Excerpted data section start
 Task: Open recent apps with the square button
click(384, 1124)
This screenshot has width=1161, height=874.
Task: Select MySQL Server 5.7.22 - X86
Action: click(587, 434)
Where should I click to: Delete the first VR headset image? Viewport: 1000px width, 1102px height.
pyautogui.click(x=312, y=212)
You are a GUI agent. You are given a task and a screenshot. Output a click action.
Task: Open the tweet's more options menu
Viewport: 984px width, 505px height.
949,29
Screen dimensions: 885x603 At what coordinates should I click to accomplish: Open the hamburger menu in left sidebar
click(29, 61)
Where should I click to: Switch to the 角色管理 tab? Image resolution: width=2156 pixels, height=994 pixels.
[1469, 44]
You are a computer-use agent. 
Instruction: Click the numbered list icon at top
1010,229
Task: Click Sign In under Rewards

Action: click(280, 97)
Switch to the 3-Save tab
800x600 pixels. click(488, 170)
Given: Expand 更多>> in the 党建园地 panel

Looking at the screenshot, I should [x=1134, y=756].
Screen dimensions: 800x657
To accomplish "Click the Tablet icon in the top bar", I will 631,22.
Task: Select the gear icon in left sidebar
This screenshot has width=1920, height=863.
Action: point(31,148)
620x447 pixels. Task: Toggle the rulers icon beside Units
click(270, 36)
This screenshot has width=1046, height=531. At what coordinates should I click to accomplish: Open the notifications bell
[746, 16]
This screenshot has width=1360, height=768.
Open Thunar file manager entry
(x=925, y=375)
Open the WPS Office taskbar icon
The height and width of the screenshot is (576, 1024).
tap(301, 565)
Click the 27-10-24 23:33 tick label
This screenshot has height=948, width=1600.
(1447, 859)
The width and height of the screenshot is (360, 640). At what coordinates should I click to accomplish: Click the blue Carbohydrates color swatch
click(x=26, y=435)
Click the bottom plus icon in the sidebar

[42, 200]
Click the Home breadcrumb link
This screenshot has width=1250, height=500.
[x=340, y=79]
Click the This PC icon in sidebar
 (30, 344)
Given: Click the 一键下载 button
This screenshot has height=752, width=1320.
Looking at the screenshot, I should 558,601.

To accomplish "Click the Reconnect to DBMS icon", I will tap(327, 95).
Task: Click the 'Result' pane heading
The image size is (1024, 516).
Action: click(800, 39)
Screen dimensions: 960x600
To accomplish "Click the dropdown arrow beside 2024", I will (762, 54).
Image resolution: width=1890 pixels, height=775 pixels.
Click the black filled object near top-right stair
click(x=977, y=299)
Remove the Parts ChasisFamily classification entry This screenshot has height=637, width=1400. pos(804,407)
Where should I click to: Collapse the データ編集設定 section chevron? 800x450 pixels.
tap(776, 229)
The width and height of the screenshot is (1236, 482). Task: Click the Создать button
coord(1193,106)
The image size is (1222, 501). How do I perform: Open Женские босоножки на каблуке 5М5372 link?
Excerpted data section end
A single figure is all that is needed: the number of lines above that contain the string "link".

2